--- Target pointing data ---
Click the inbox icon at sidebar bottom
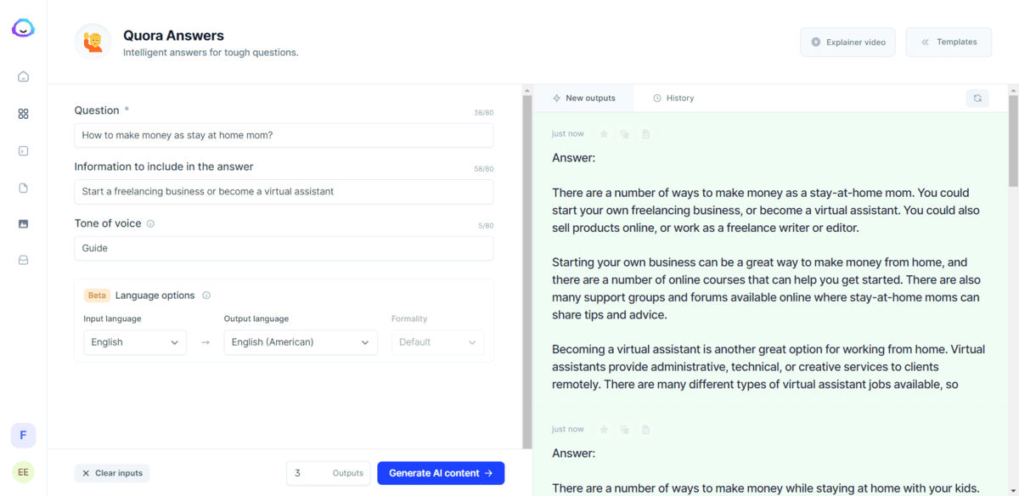The image size is (1019, 496). pyautogui.click(x=23, y=259)
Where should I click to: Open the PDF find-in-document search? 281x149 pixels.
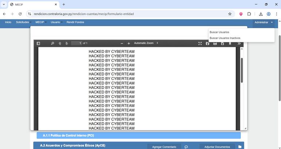53,43
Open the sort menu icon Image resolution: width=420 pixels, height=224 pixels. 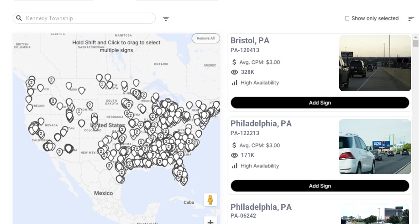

--- Requirements ---
Rewrite the lines above with every "icon" changed to "button" and nothing else altered, leaving out the pictures.

--- Written response ---
Click the inbox button at sidebar bottom
The image size is (1019, 496). pyautogui.click(x=23, y=259)
Where should I click to: Open the PDF find-in-document search? 281x149 pixels.
53,43
Open the sort menu button Image resolution: width=420 pixels, height=224 pixels. 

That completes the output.